Sie erhalten einen Anruf. Die anrufende Person stellt sich als Mitarbeitende Ihrer Bank, des Finanzamts oder der IT-Abteilung Ihrer eigenen Organisation vor. Die Stimme klingt professionell, die Geschichte ist glaubwürdig und es herrscht Zeitdruck. Innerhalb von drei Minuten haben Sie Informationen preisgegeben, die Sie normalerweise niemals einer fremden Person mitteilen würden. Willkommen in der Welt des Voice Phishing.
Definition: Voice Phishing (Vishing)
Voice Phishing, kurz Vishing, ist eine Form des Social Engineering, bei der ein Angreifer versucht, per Telefon sensible Informationen zu erlangen. Anders als beim E-Mail-Phishing, bei dem ein Opfer selbst auf einen Link klicken muss, ist Vishing eine direkte und persönliche Interaktion. Der Angreifer passt seine Geschichte in Echtzeit an die Reaktionen des Opfers an.

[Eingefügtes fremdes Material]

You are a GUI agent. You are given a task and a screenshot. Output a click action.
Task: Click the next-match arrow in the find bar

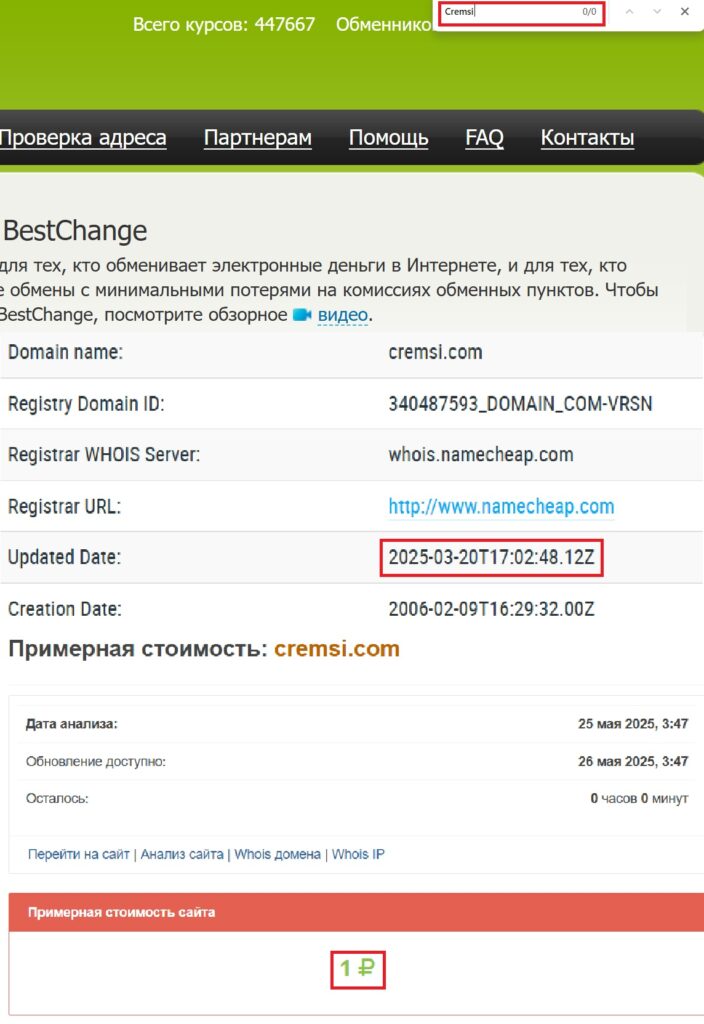656,11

Wie funktioniert ein Vishing-Angriff?
Ein typischer Vishing-Angriff verläuft in vier Phasen: Vorbereitung, Kontaktaufnahme, Manipulation und Ausnutzung. Der Angreifer sammelt im Vorfeld Informationen über das Ziel, nimmt als vermeintlich vertrauenswürdige Partei Kontakt auf, setzt psychologischen Druck ein und nutzt die erlangten Informationen aus.
Warum ist Vishing so effektiv?
Die Wirksamkeit beruht auf drei Säulen: menschliche Interaktion, weil eine Stimme Vertrauen schafft; die Geschwindigkeit des Gesprächs, sodass kaum Zeit zum Nachdenken bleibt; und die Schwierigkeit technischer Erkennung, weil es keinen Spamfilter für Telefongespräche gibt.
Was können Sie tun?
Führen Sie ein Verifizierungsprotokoll ein, trainieren Sie Mitarbeitende regelmäßig mit realistischen Szenarien, testen Sie die Widerstandsfähigkeit mit Mystery Calls und schaffen Sie eine Kultur, in der verdächtige Anrufe gemeldet werden.